Das Programm ist mindestens so spannend wie letztes Jahr und mindestens genau so dicht gedrängt. Im ersten Jahr knüpfte der Tenor der Veranstaltungen direkt daran an, was ich aus der Academia kannte: zukunftsgerichtete Visionen, komplexe Theorien, charismatische Redner. Heuer hält mir Alpbach vor Augen, wie sich mein Horizont nach nur einem Jahr im Berufsalltag schon verengt hat.
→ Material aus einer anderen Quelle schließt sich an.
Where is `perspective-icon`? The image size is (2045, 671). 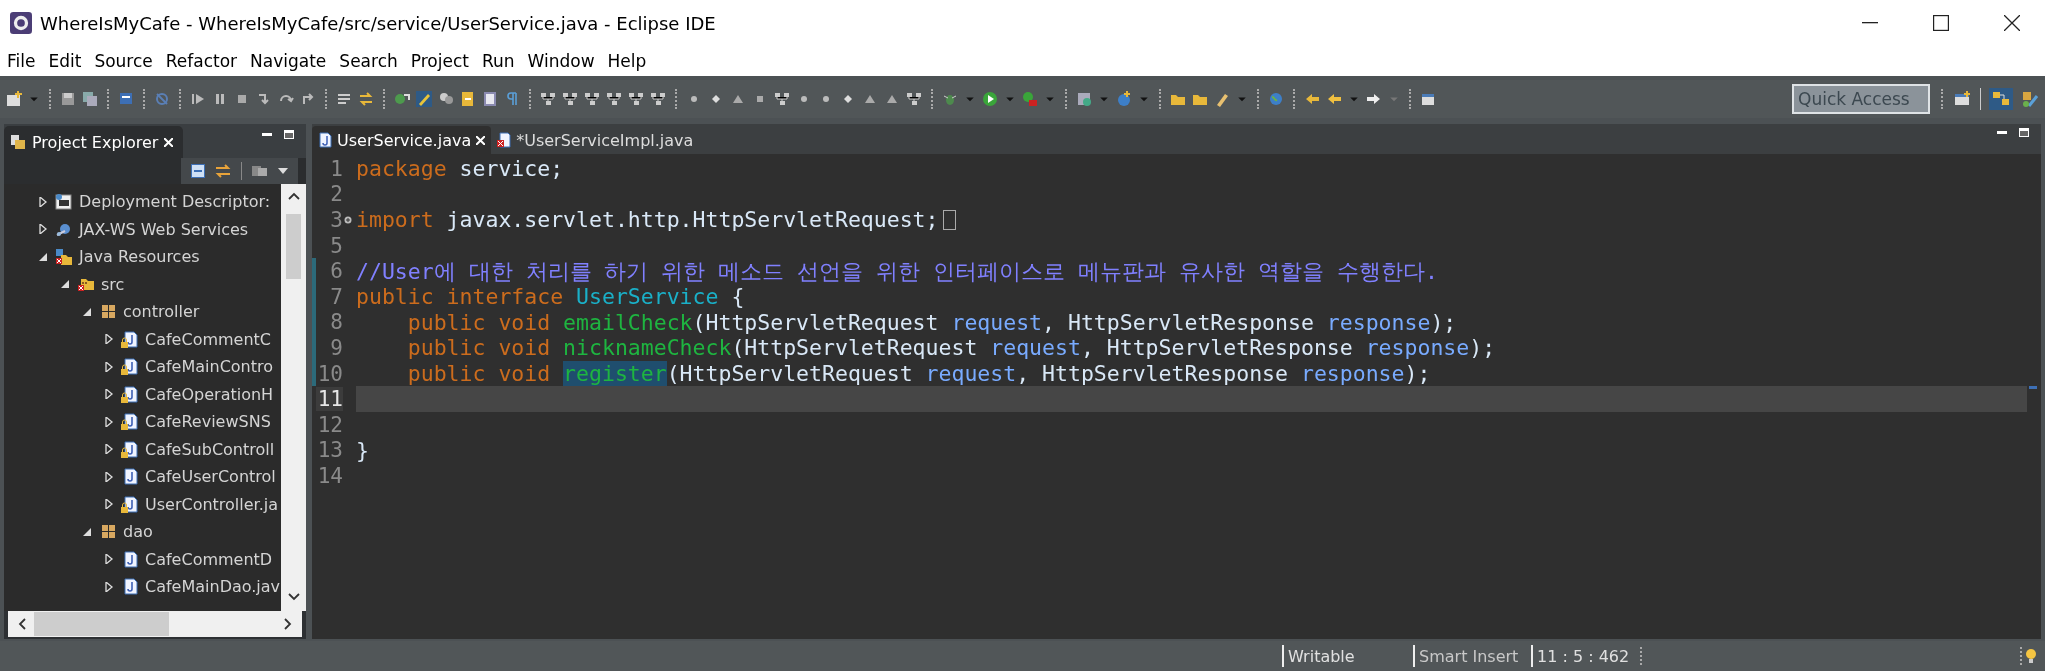 perspective-icon is located at coordinates (1963, 99).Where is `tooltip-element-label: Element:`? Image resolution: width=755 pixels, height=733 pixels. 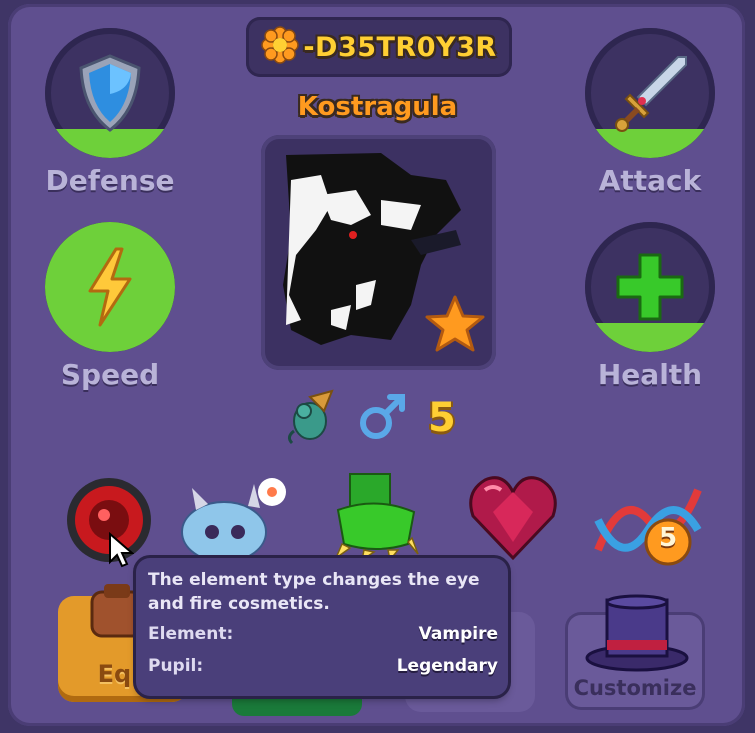
tooltip-element-label: Element: is located at coordinates (191, 634).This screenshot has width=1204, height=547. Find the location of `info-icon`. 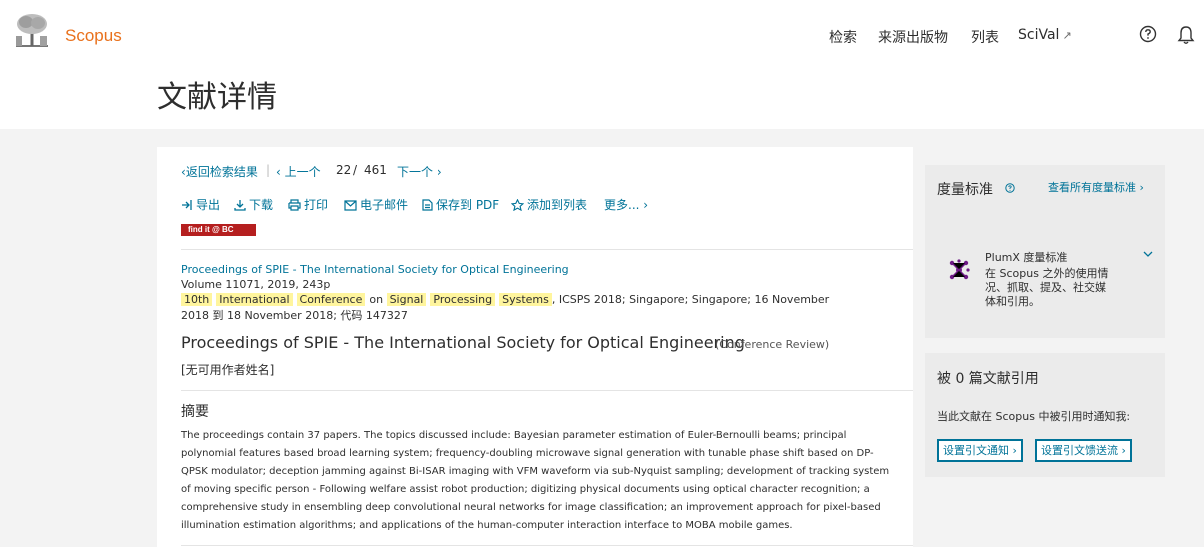

info-icon is located at coordinates (1010, 188). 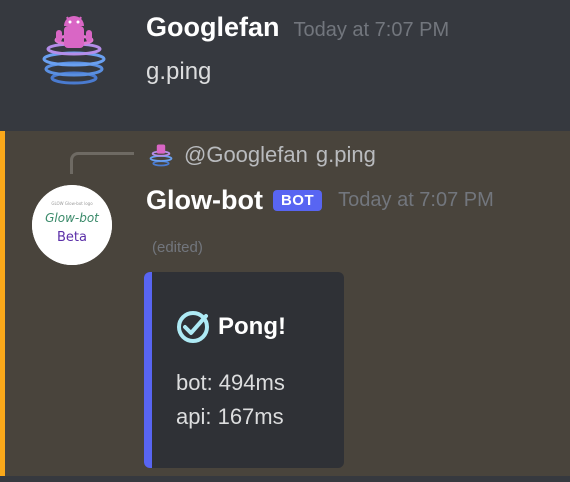 I want to click on username: Glow-bot, so click(x=204, y=200).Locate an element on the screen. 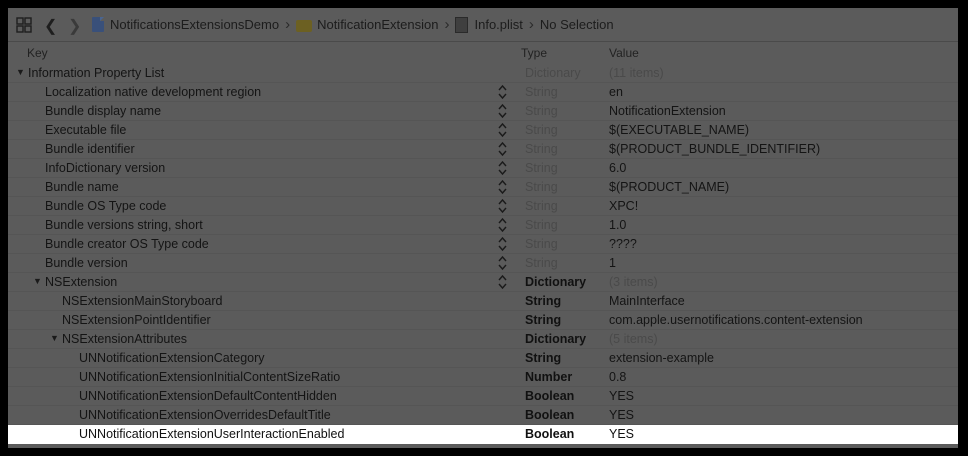  row-key: Bundle versions string, short is located at coordinates (124, 225).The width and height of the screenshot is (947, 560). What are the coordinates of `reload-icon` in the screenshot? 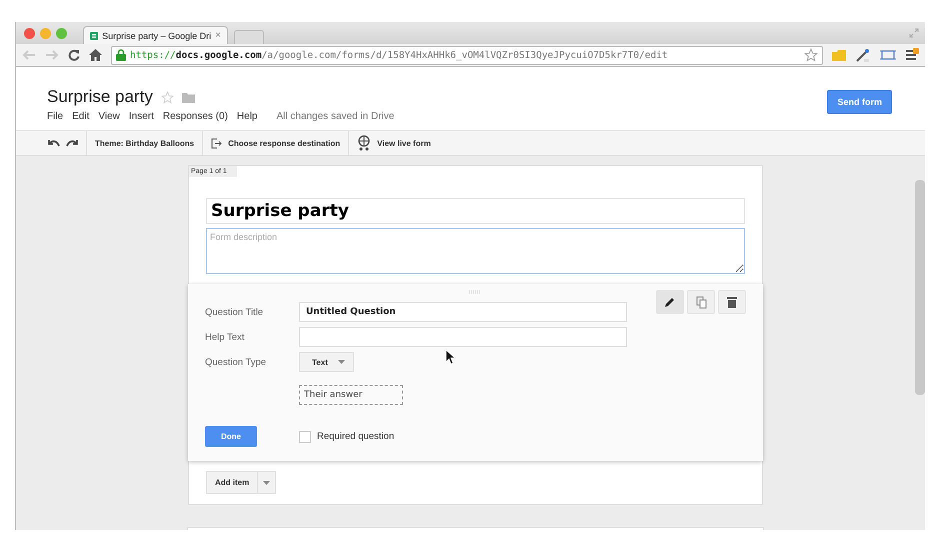 It's located at (74, 55).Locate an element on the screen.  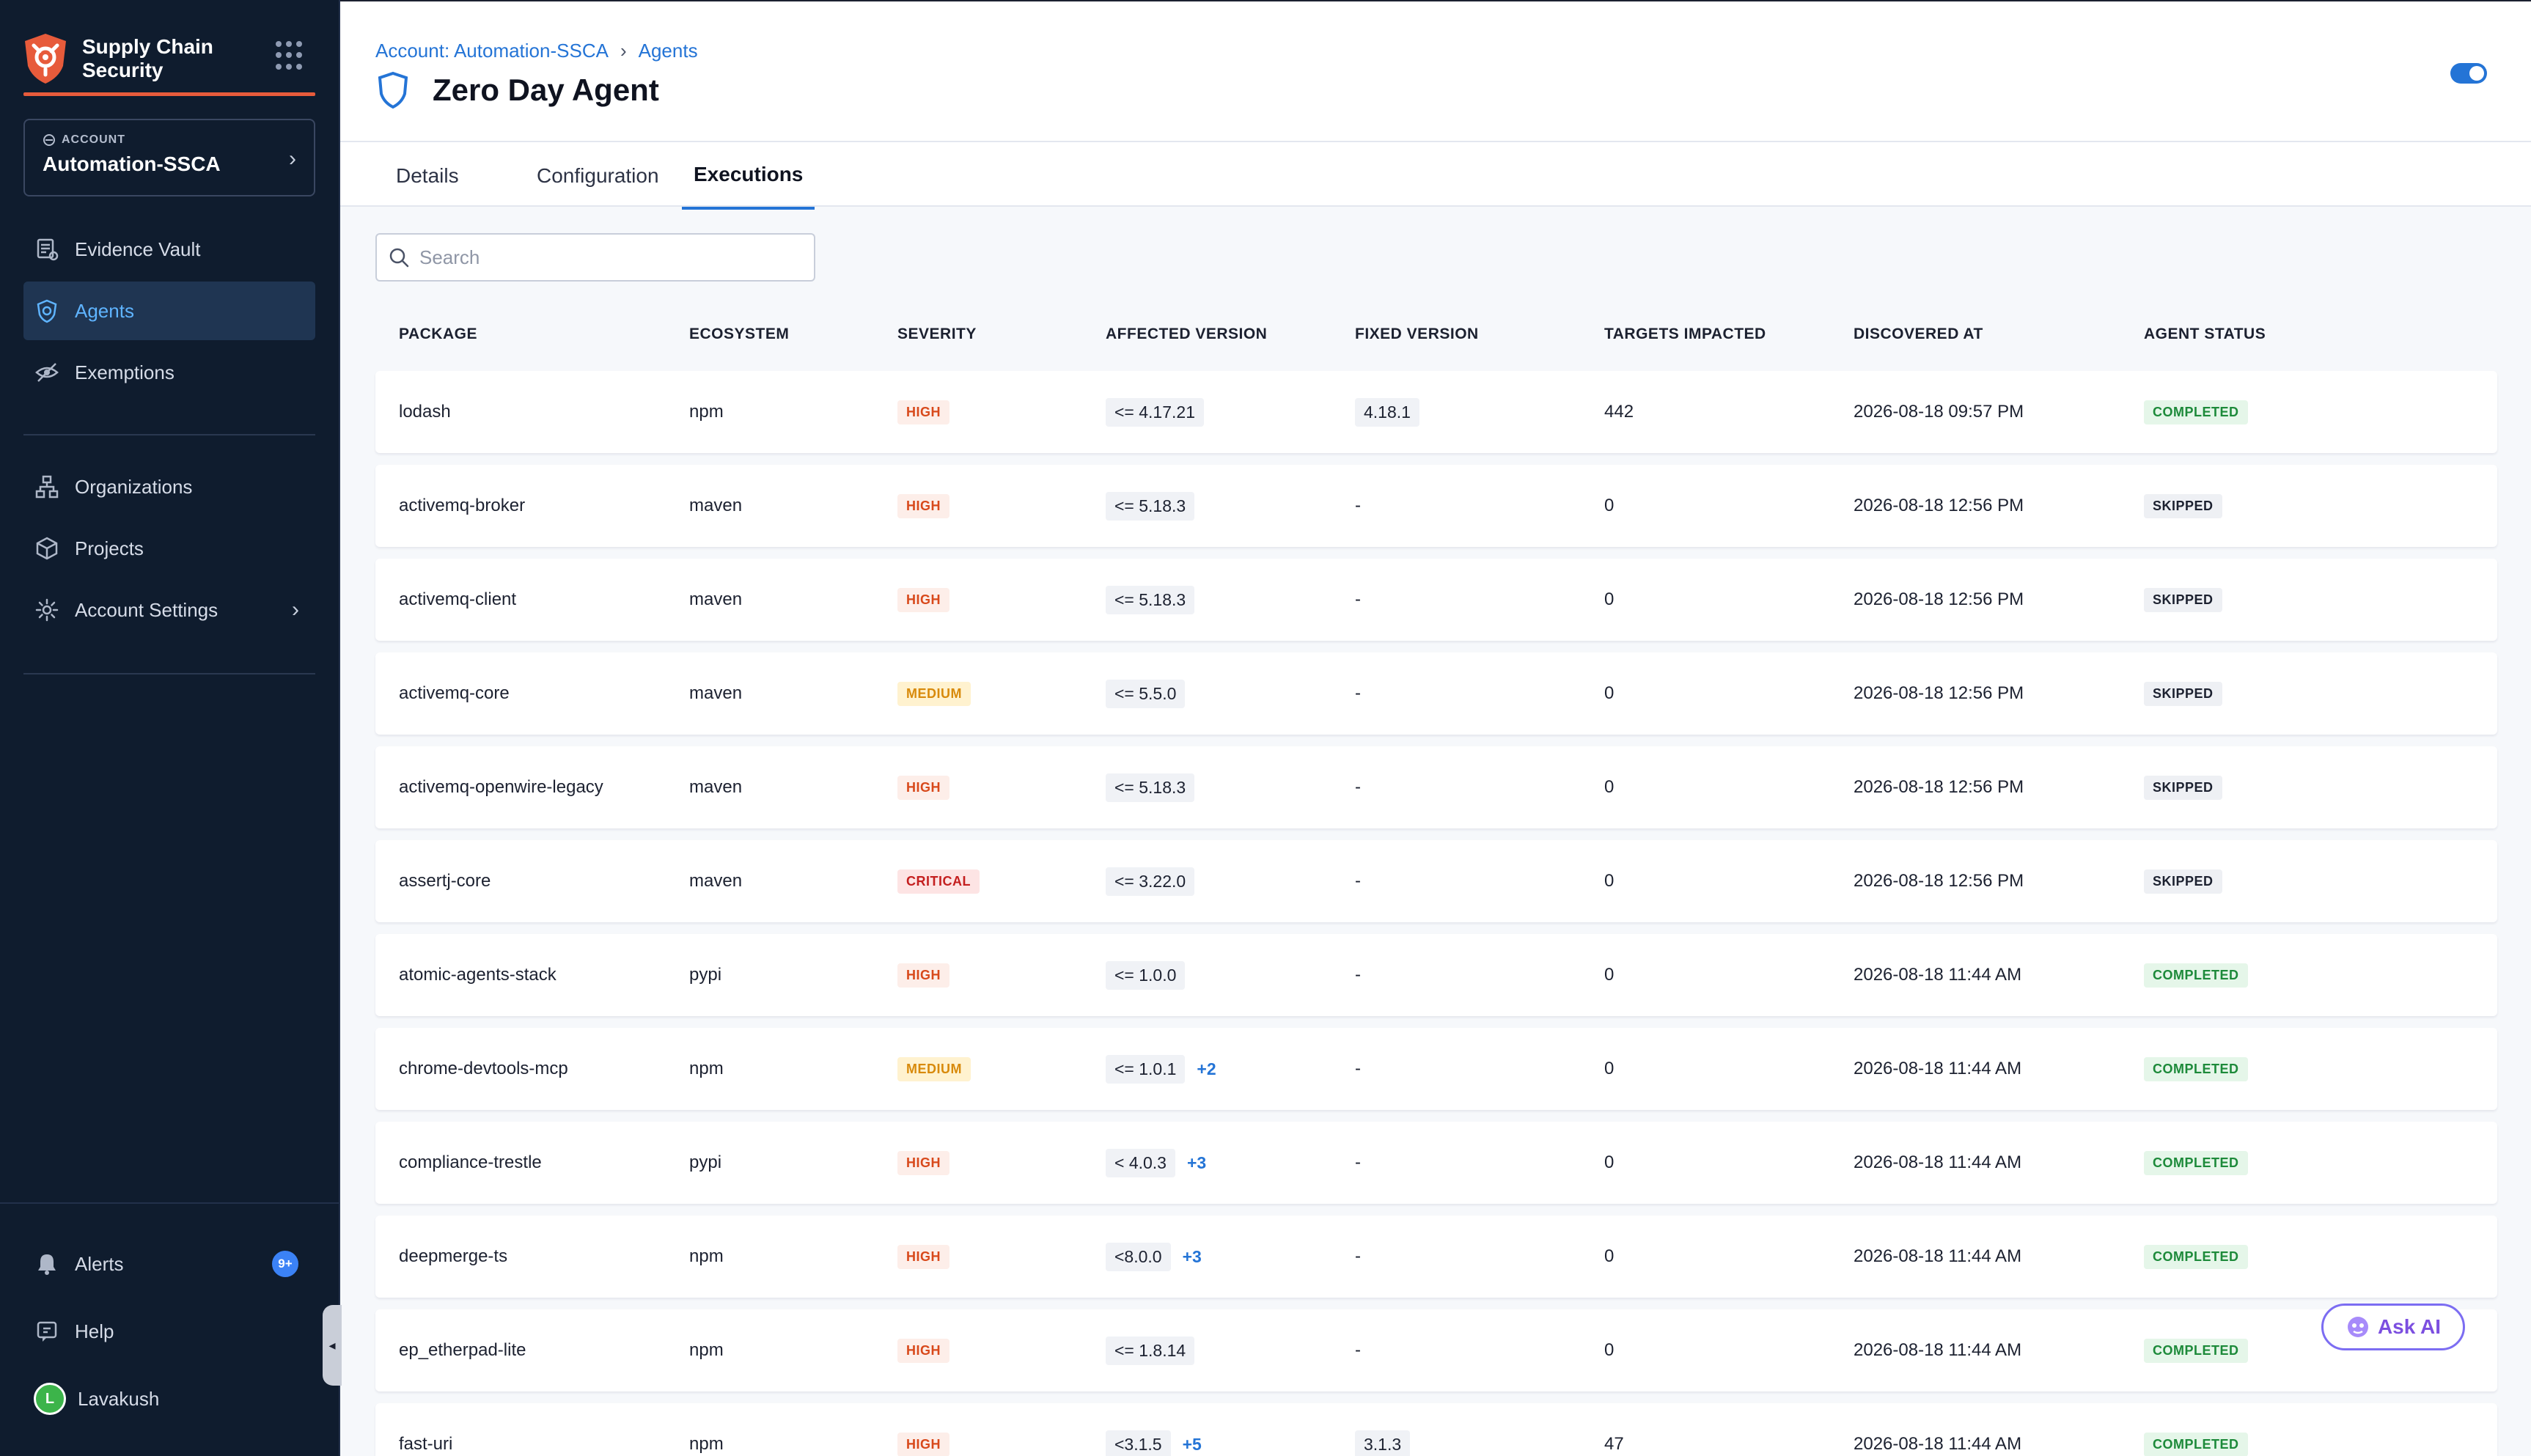
sidebar-item-projects: Projects is located at coordinates (169, 548).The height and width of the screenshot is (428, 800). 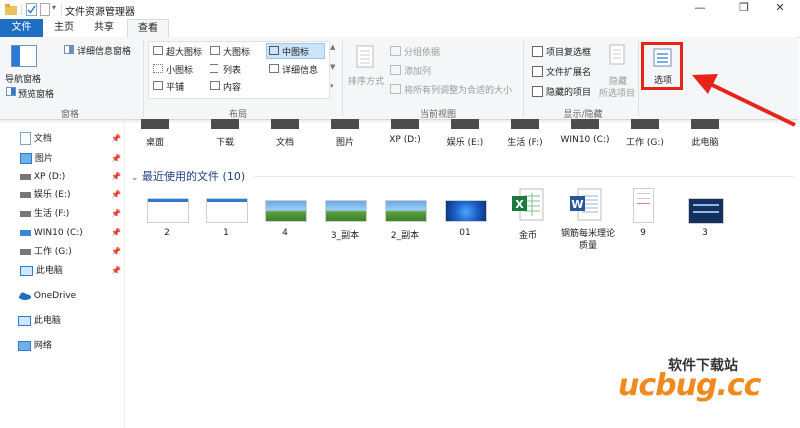 I want to click on file-label: 钢筋每米理论质量, so click(x=588, y=240).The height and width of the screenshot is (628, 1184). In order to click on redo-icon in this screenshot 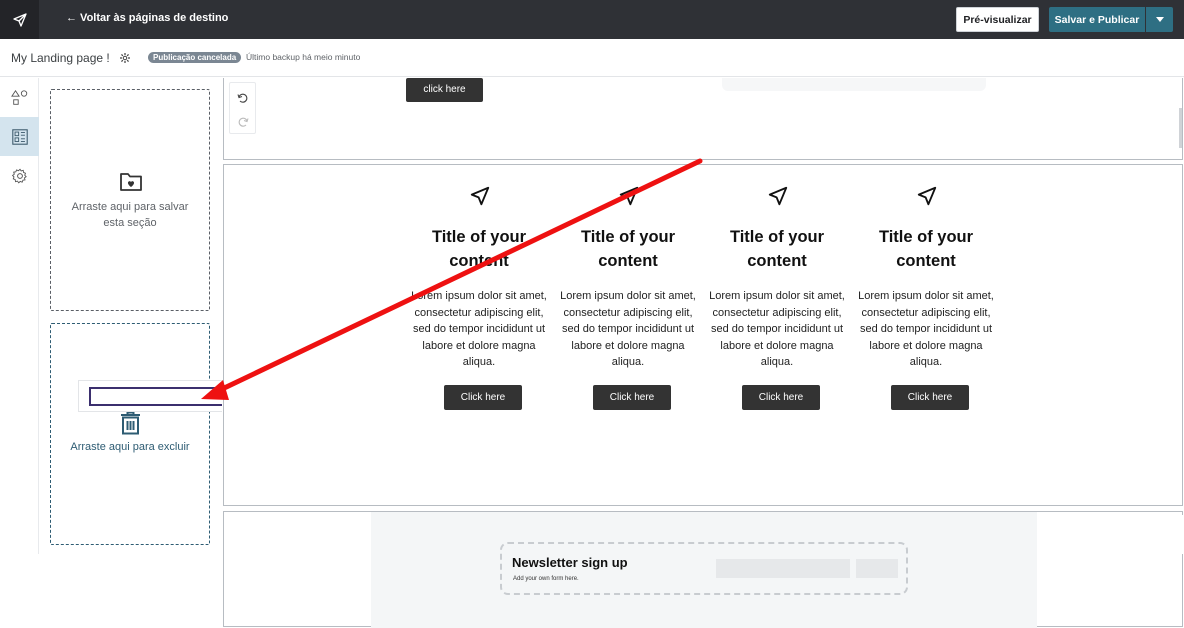, I will do `click(243, 122)`.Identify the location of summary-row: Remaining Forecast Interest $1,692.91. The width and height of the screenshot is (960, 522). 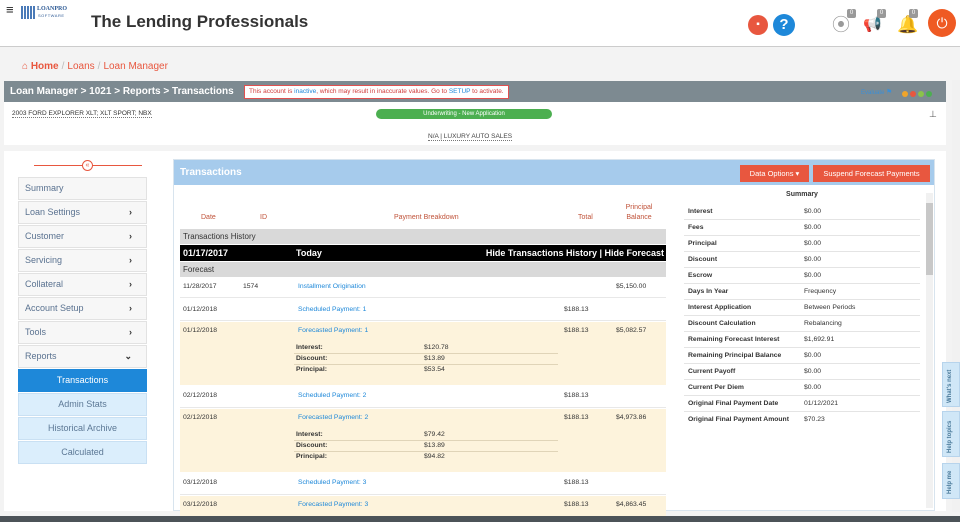
(802, 340).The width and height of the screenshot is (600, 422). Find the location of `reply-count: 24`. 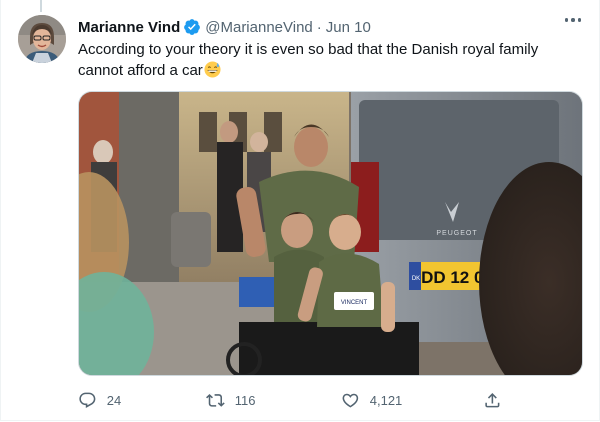

reply-count: 24 is located at coordinates (114, 400).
Im alltäglichen Kanonenfeuer aus operativen Problemen, die in Echtzeit gelöst werden wollen, hat futuristische Visionsdiskussion wenig Platz. Alpbach hebt meinen Blick und weitet meine Gedanken.

Wie wohl in jedem Alpbach-Stipendiat wallt auch in mir immer wieder der Drang hoch, möglichst alles sehen und mitmachen zu wollen, aber dann gehe ich die Sache dieses Jahr doch anders an: Ich wähle Veranstaltungen gezielter aus, höre mir nur das an, was wirklich vielversprechend klingt. Und manchmal sind auch andere Bedürfnisse wichtiger, wie einfach unter einem Baum in der Wiese zu liegen und den Vögeln zuzuhören. Alpbach beansprucht Urlaubstage, also ist auch ein gewisser Urlaubsanspruch da. Ich nehme mir einen halben Tag Zeit zum Wandern, mache eine Mountainbike-Tour. Aber auch das ist Alpbach. Alpbach bietet nicht nur die Möglichkeit, sich in Nischenthemen zu vertiefen, es gibt auch Raum für Themen, Diskussionen und Aktivitäten, die sonst im Alltag zu wenig Platz finden.

Alpbach-Wiederkehrerin Anna Pohl als Moderatorin der diesjährigen Alpbacher Career Lounge (Foto: Anna von Hepperger)

Das zweite Mal Alpbach ist anders als das erste Mal, aber das Fazit ist das gleiche: Alpbach ist nicht nur das Dorf mit den schönsten Geranien, sondern auch das Dorf der unbegrenzten Möglichkeiten. Nach wie vor kann ich jedem, der die Chance hat, dort hinzukommen, nur raten: Nutze sie!